■ Set problem: Copy the lines below word for word.

:: Stored rows

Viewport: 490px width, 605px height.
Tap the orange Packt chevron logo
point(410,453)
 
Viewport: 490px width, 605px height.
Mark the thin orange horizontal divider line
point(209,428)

::::

■ The output:
Viewport: 490px width, 605px height.
Tap the orange Packt chevron logo
point(410,453)
 
Viewport: 490px width, 605px height.
Mark the thin orange horizontal divider line
point(209,428)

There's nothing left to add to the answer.